● Your assignment
Set down, exactly as they stand, the lines from the one containing "This screenshot has width=602, height=434." through the last line of the records below, leaving every picture out.

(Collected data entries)
╭──

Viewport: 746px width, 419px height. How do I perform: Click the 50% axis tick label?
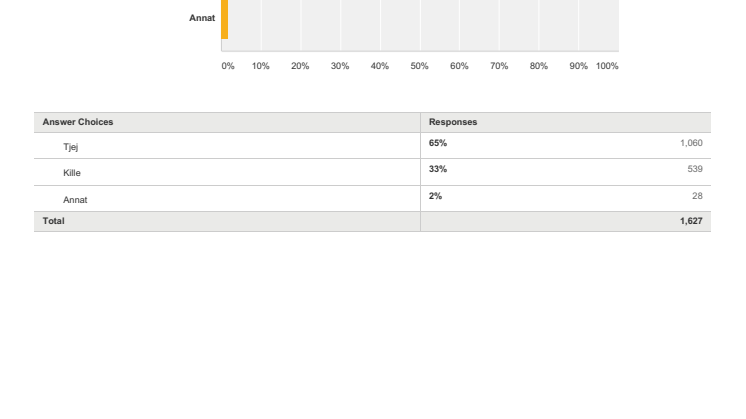(x=420, y=66)
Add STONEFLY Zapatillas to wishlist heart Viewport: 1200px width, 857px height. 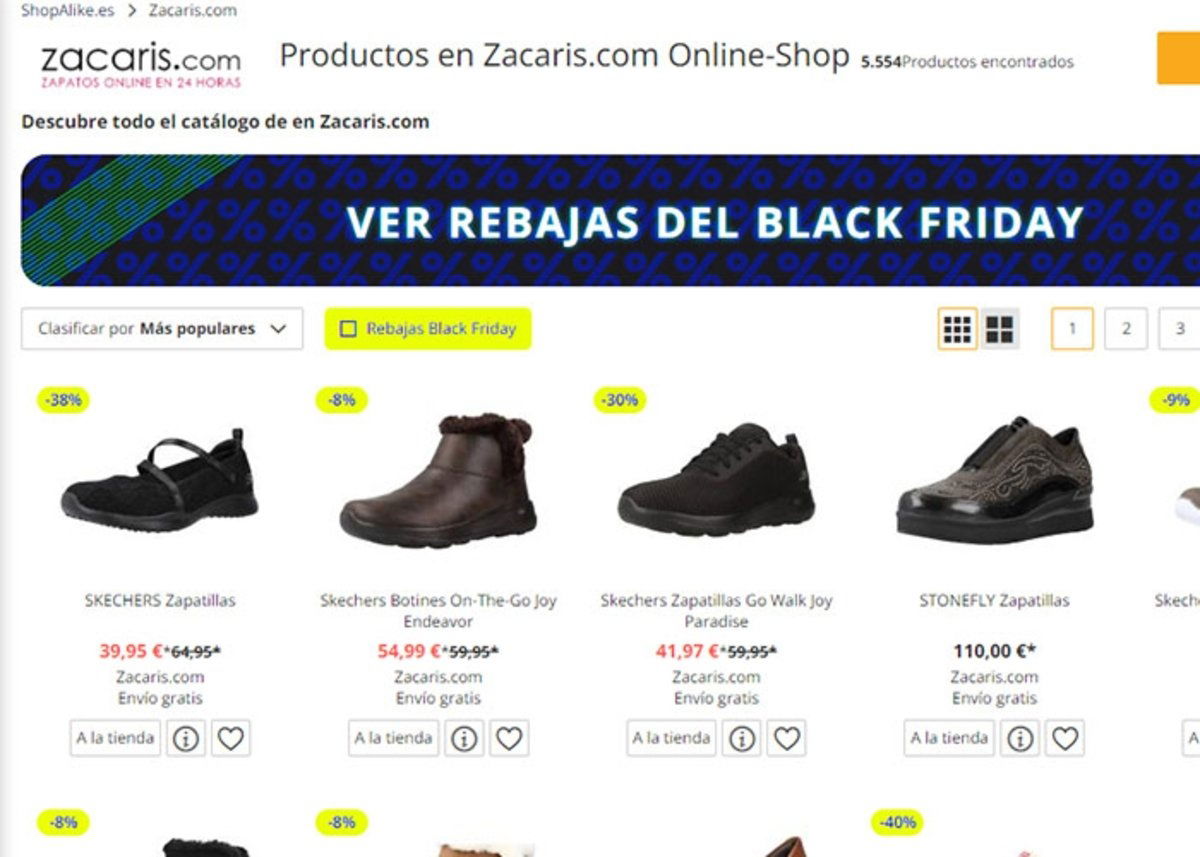pyautogui.click(x=1065, y=739)
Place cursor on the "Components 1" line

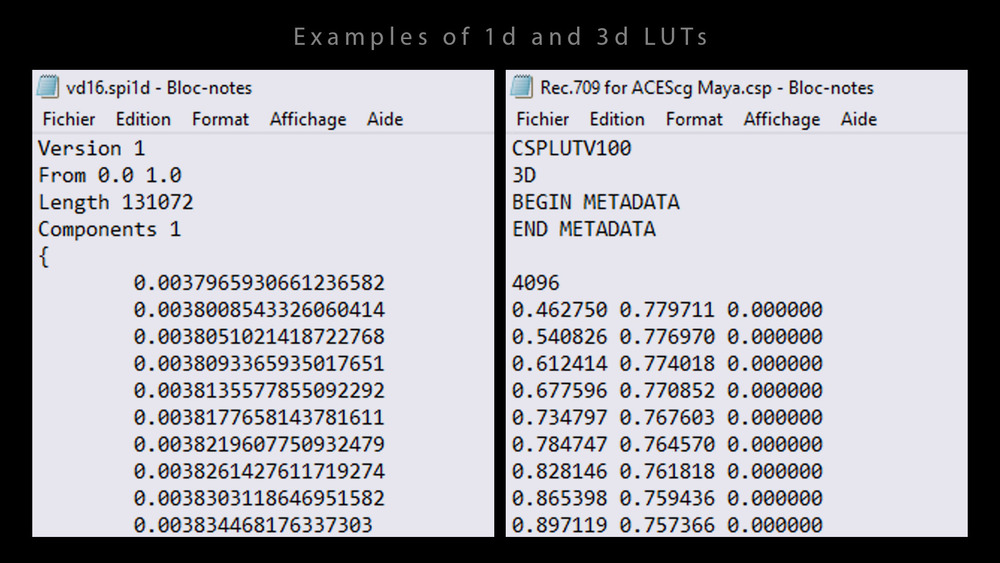pos(110,229)
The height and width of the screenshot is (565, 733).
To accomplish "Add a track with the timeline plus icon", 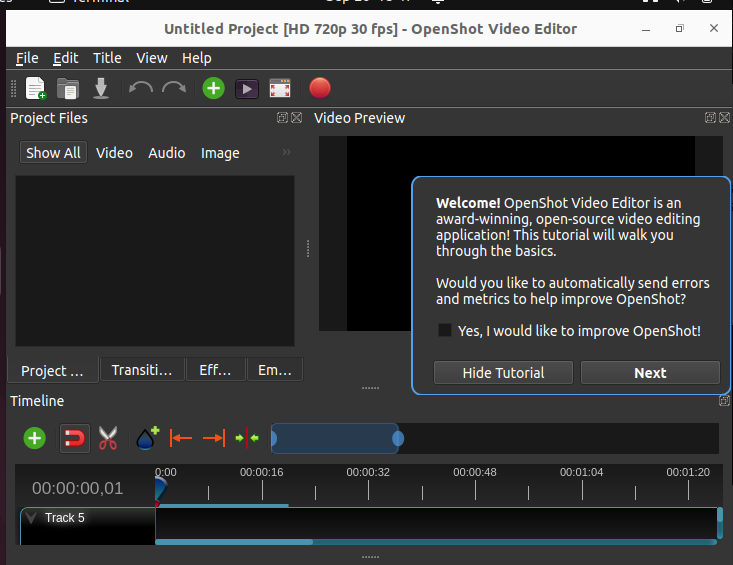I will click(x=35, y=438).
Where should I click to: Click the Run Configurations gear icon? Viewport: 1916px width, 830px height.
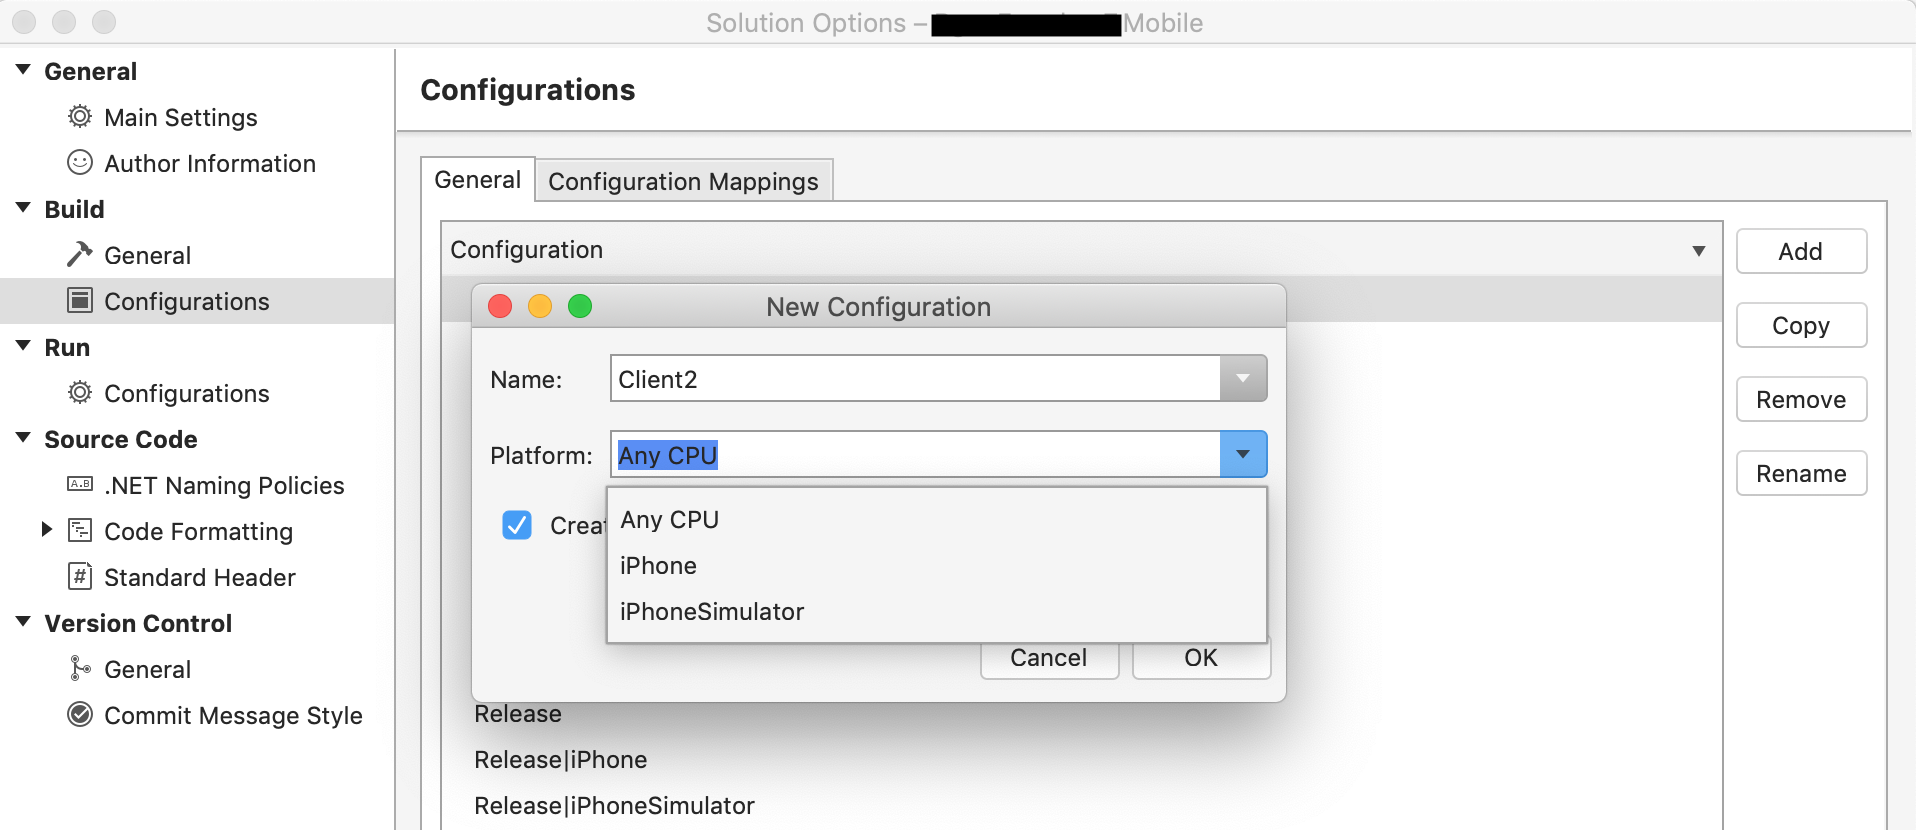[80, 393]
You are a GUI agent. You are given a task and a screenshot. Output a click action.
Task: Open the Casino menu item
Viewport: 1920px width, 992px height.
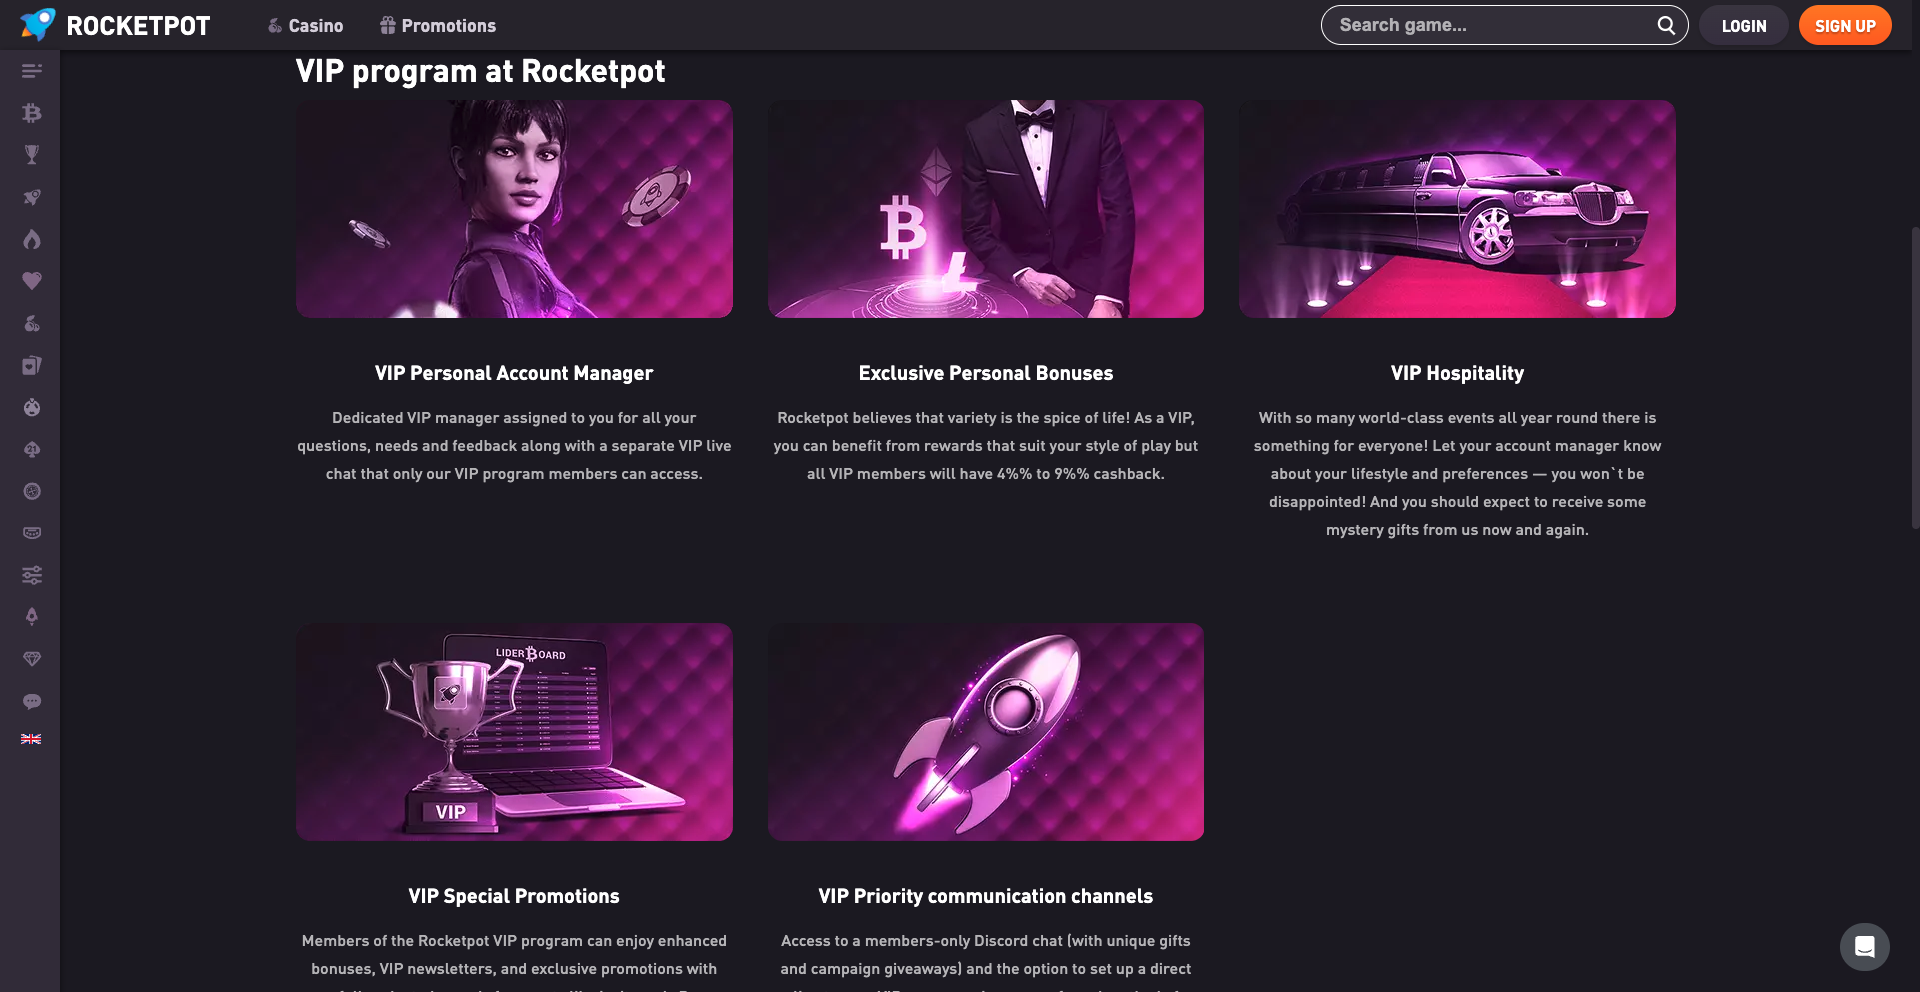[x=305, y=26]
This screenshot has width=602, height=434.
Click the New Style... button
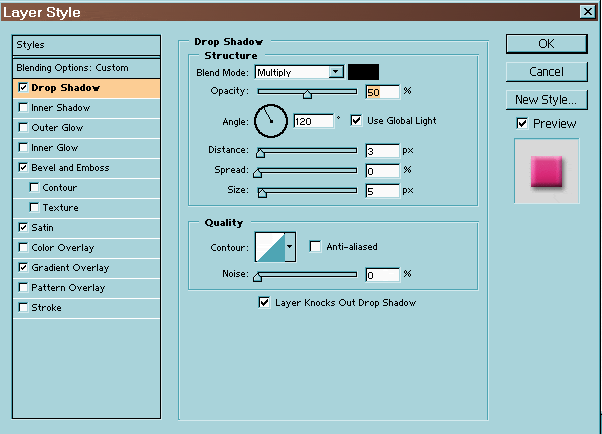point(546,100)
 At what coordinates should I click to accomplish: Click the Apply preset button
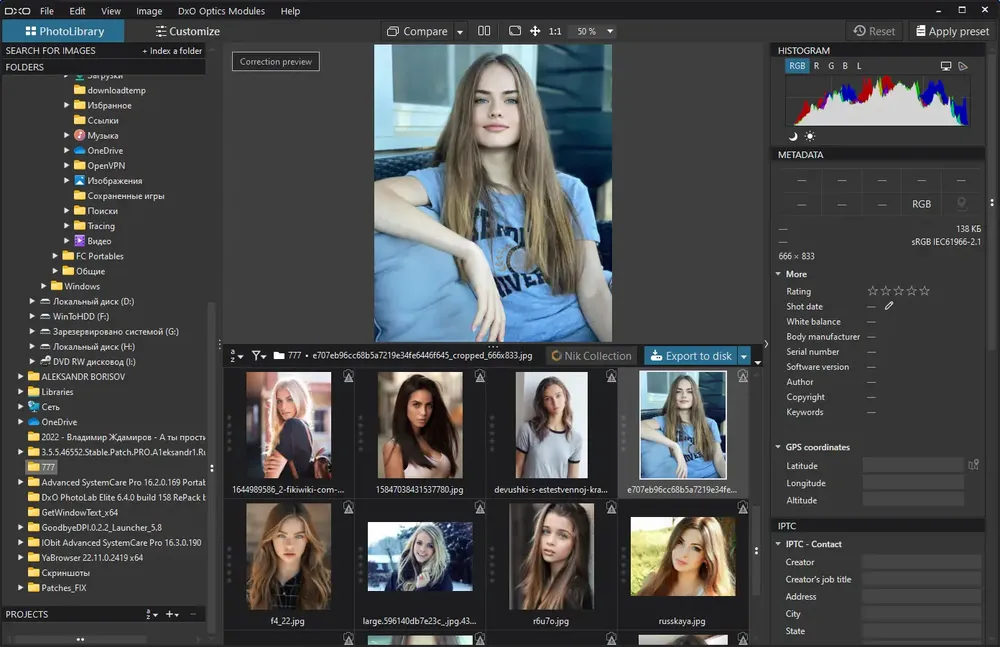click(x=951, y=31)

╰──

● Written answer
This screenshot has width=602, height=434.
Click the New Style... button
point(546,100)
 At what coordinates should I click to accomplish: Click the Apply preset button
click(x=951, y=31)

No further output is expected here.